Will IMVT-1402 difficult-to-treat RA Ph2b topline be positive by 2027-03-31?

FcRn mechanism has no prior RA efficacy precedent — class-indication fit unvalidated. Ph2b upsizing from 120 to 170 patients sends dual signal: (1) management targeting adequate power suggests they expect positive result worth demonstrating; (2) but upsizing is specifically done when the expected effect size is marginal, which mechanically increases miss probability at clinically-meaningful thresholds. Base rate for novel-mechanism Ph2b in RA: ~45-55%. D2T population has higher placebo noise than treatment-naive RA. Strict 'clinically meaningful' resolution criterion further compresses. Net 0.45.

Coin flip reflecting genuine uncertainty. Pro: IMVT-1402 has deeper IgG reduction than batoclimab (mechanistic improvement), D2T RA has autoantibody component plausibly responsive to FcRn, Immunovant has committed to multi-indication franchise with concurrent trials suggesting internal confidence. Con: no prior RA FcRn precedent, batoclimab TED failure creates narrative bleed-through even with distinct biology, upsizing signals effect size is marginal. Strict 'clinically meaningful' framing further compresses. Net 0.50.

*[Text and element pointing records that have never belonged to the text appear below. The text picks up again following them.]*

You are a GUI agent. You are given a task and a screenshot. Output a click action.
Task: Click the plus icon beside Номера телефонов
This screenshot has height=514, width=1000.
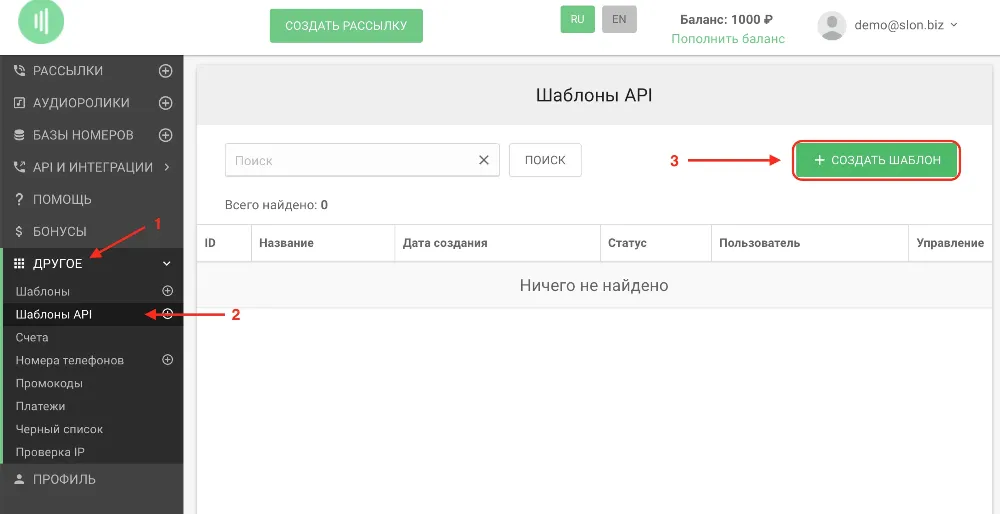pos(168,360)
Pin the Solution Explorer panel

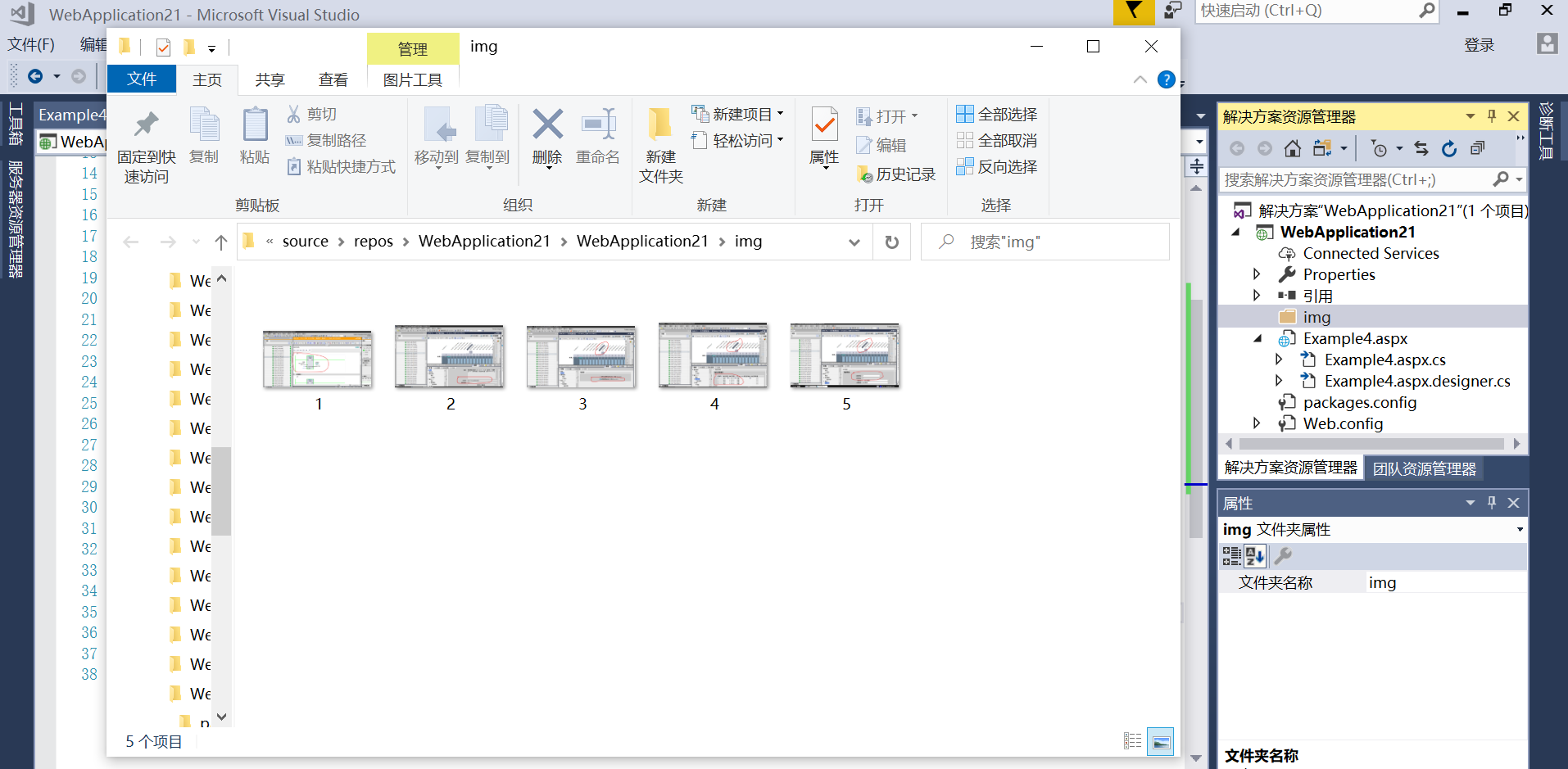[x=1491, y=115]
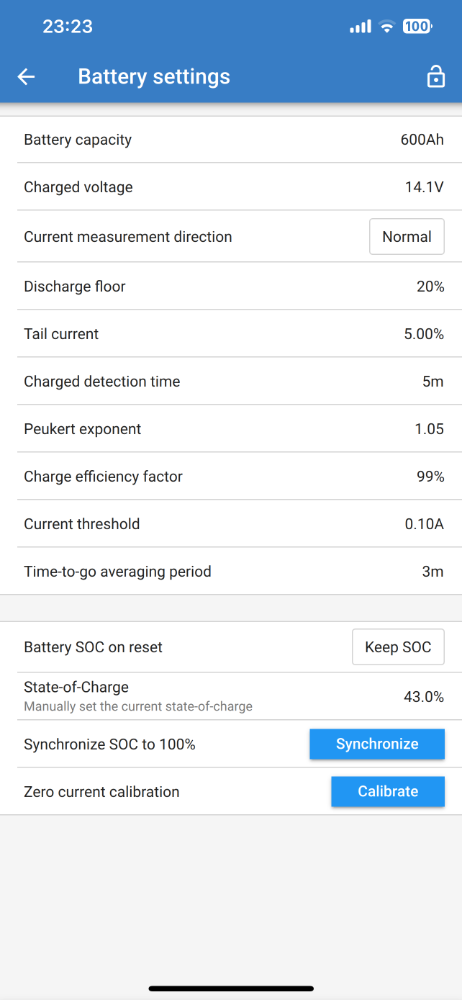Select the Current threshold row

point(231,524)
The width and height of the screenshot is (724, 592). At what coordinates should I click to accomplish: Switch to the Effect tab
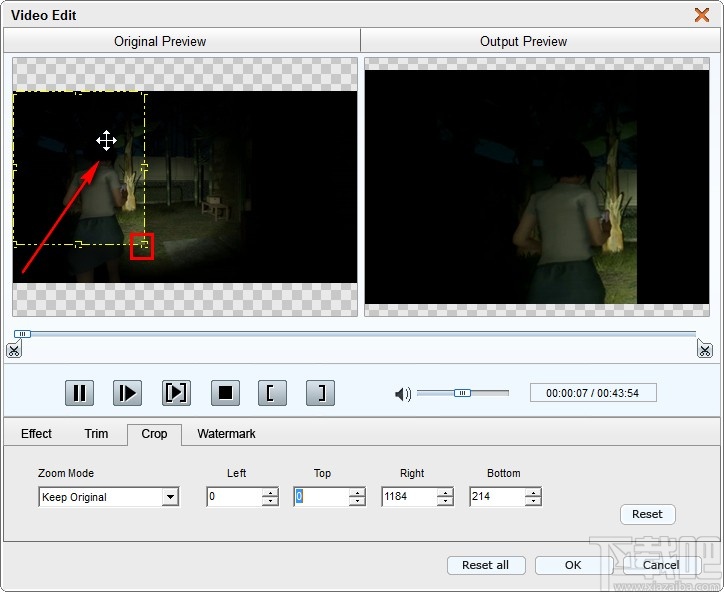[36, 434]
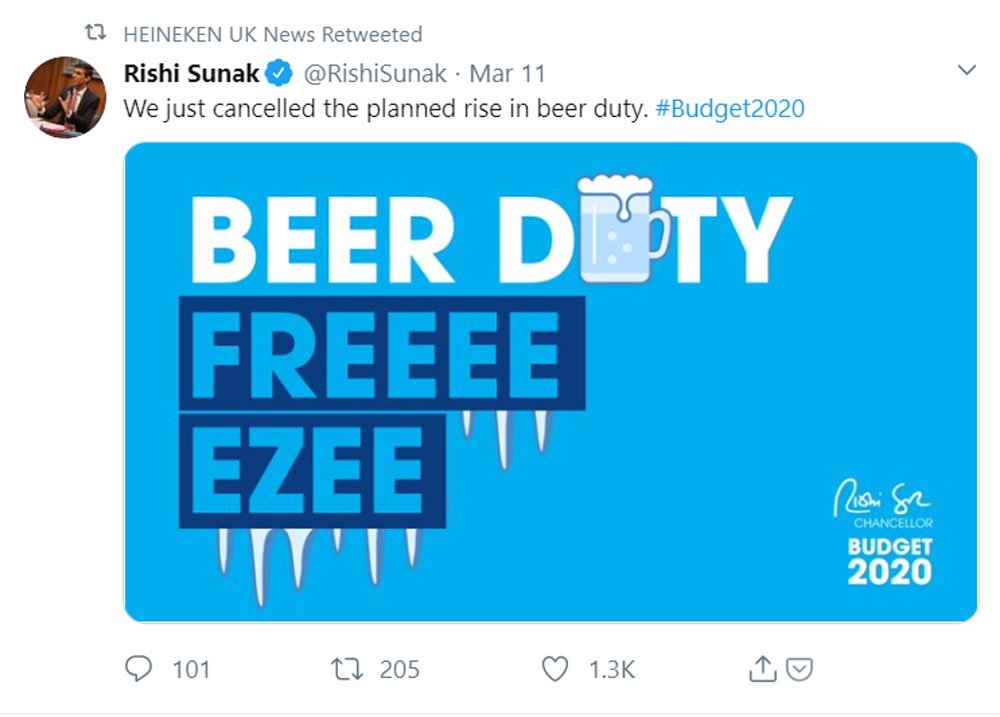Image resolution: width=1000 pixels, height=717 pixels.
Task: Open the Rishi Sunak display name
Action: pos(192,74)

Conservative view. Three negatives compound: (1) FcRn mechanism has zero prior RA approvals or positive Ph3s — true mechanism-indication uncertainty; (2) batoclimab TED failure established that not all FcRn-indication combinations work, which specifically invalidates 'FcRn class works broadly' prior; (3) upsizing from 120 to 170 is a clear signal management expected marginal effect — they would not upsize a strongly-expected-winner. Strict 'clinically meaningful' criterion resolves NO for borderline hits. Base rate 40-50%.

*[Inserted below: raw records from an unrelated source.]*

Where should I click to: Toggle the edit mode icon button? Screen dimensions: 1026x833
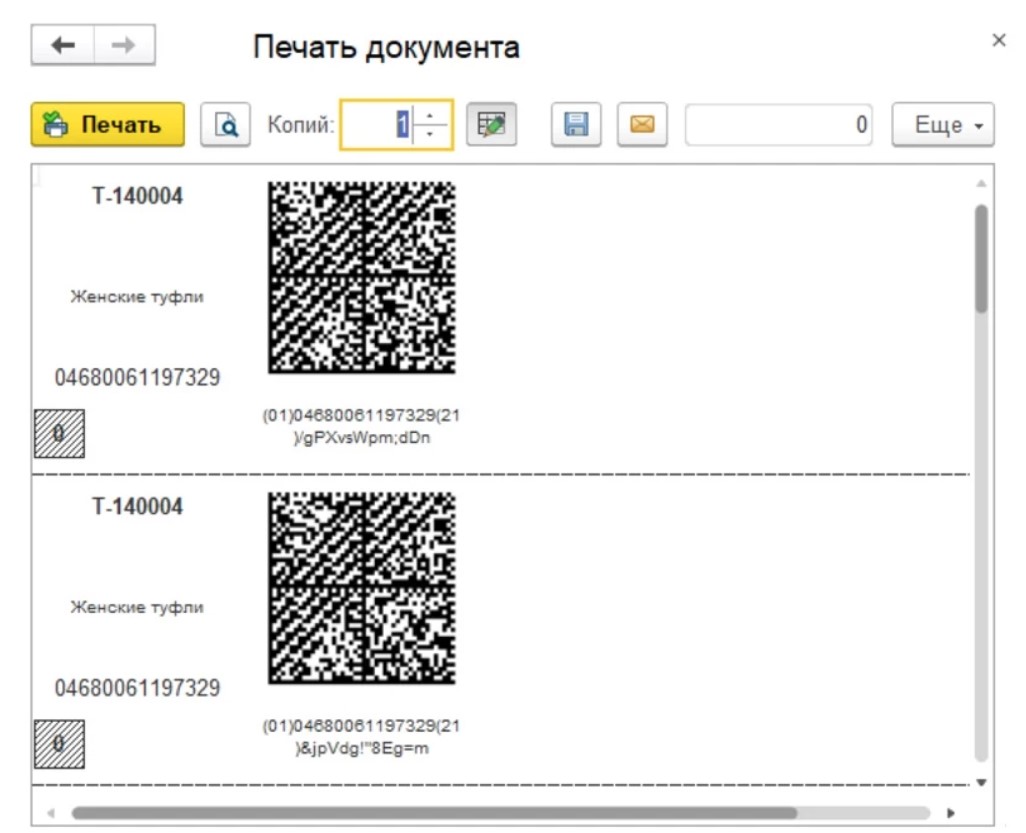coord(491,125)
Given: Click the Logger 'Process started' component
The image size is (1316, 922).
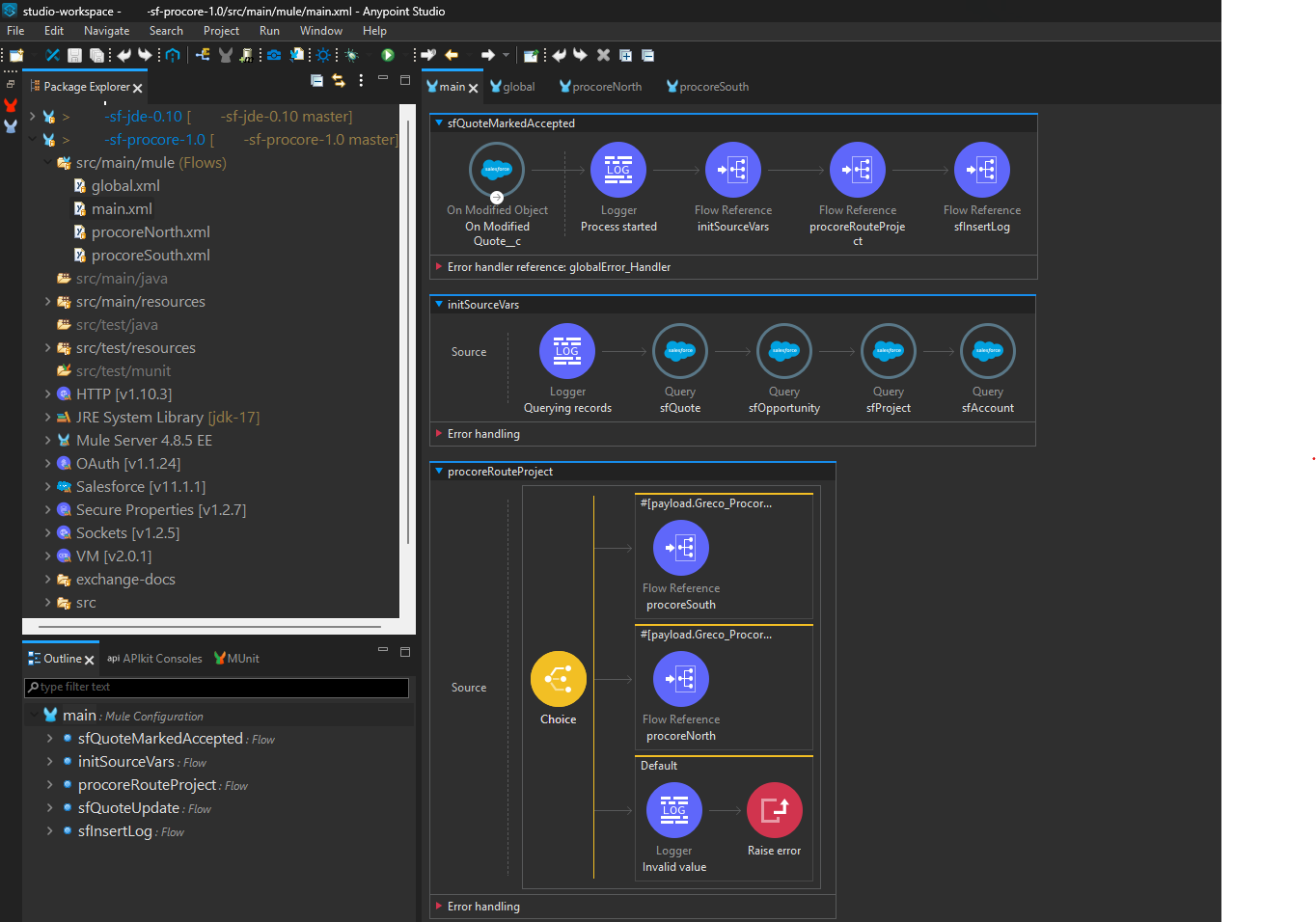Looking at the screenshot, I should [x=617, y=169].
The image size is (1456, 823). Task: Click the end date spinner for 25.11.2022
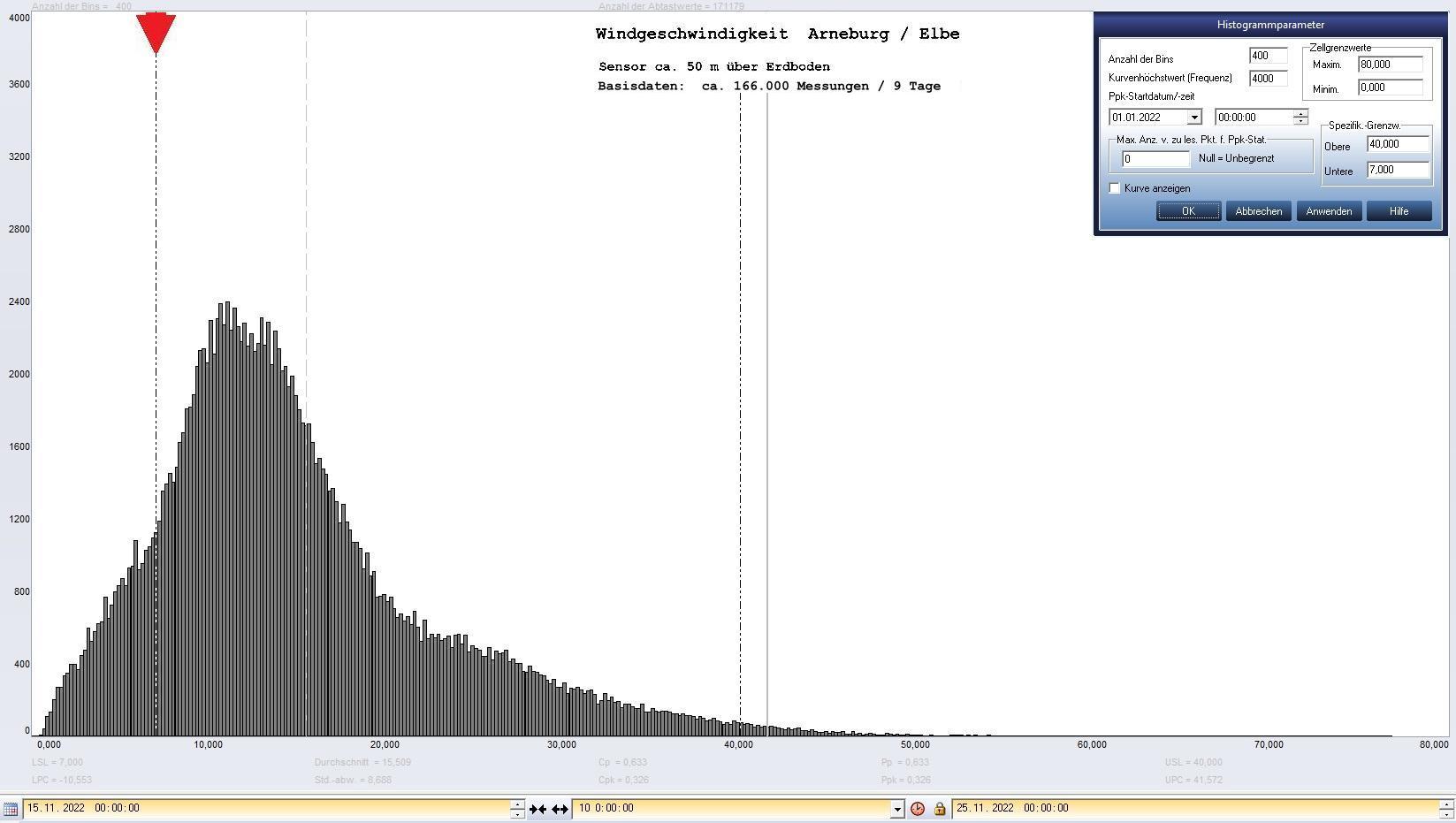tap(1446, 808)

Near coin flip with slight negative tilt. RA Ph2b base rate (all mechanisms): ~50-60%. But FcRn has no prior RA precedent, dropping applicable rate to ~45-55%. D2T population adds selection bias risk. Upsizing from 120 to 170 is concerning — management would not upsize an expected clear winner. 'Clinically meaningful' framing compresses further. Net 0.48.

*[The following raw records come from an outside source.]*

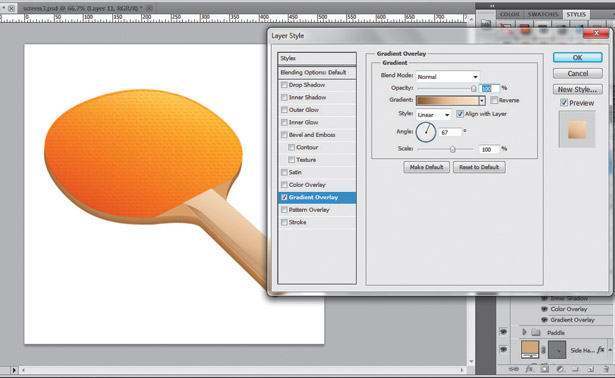
Task: Uncheck the Align with Layer checkbox
Action: pyautogui.click(x=460, y=114)
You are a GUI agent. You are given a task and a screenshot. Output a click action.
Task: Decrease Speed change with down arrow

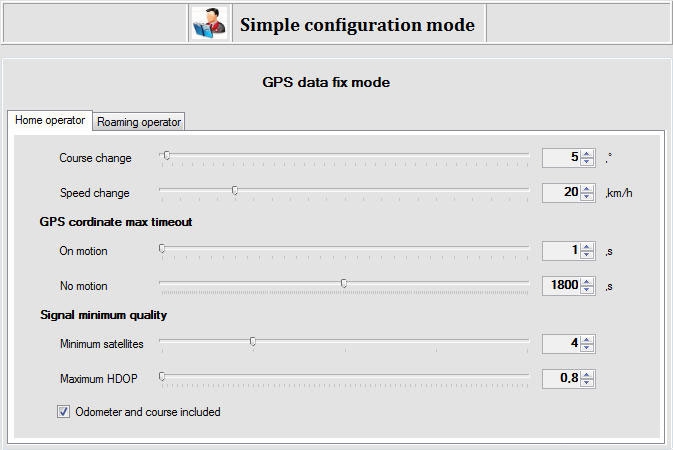click(x=587, y=196)
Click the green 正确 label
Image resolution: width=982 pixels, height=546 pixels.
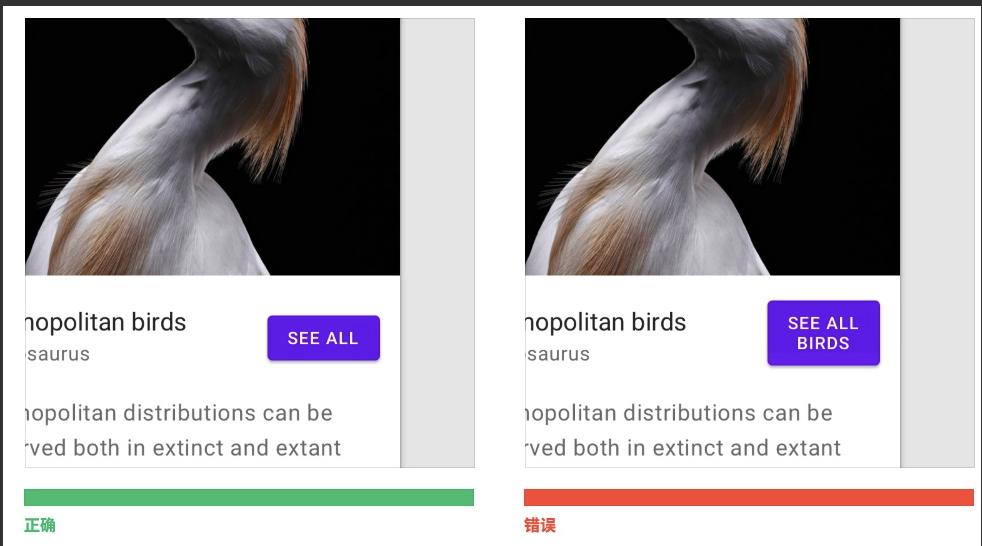39,525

Conservative tilt from batoclimab narrative compounding. Even though IMVT-1402 and batoclimab are distinct molecules with different IgG reduction profiles, and TED vs RA are different diseases, the market would treat a negative IMVT-1402 D2T RA result as class-wide re-rating evidence. Management recognizes this and would likely avoid reading out unless they have confidence, but trial design upsizing suggests borderline expected effect. Net 0.45.

Coin flip. RA Ph2b base rate 50-60% partially offset by FcRn RA novelty, batoclimab narrative, upsizing pattern. IMVT-1402 mechanistic advantage over batoclimab + severe unmet need in D2T RA + Immunovant internal commitment provide counterweight. Generous timing window (Q1 2027) minimizes timing risk. Net 0.50.

FcRn in RA is unvalidated mechanism. Ph2b upsizing to 170 signals marginal effect. D2T population adds noise. Base rate ~45-50%. Net 0.45.

Coin flip. RA Ph2b 50-60% base rate with IMVT-1402 advantages offsetting FcRn RA novelty. Net 0.50.

Slight negative tilt. FcRn RA unvalidated; upsizing signals marginal effect. Net 0.48.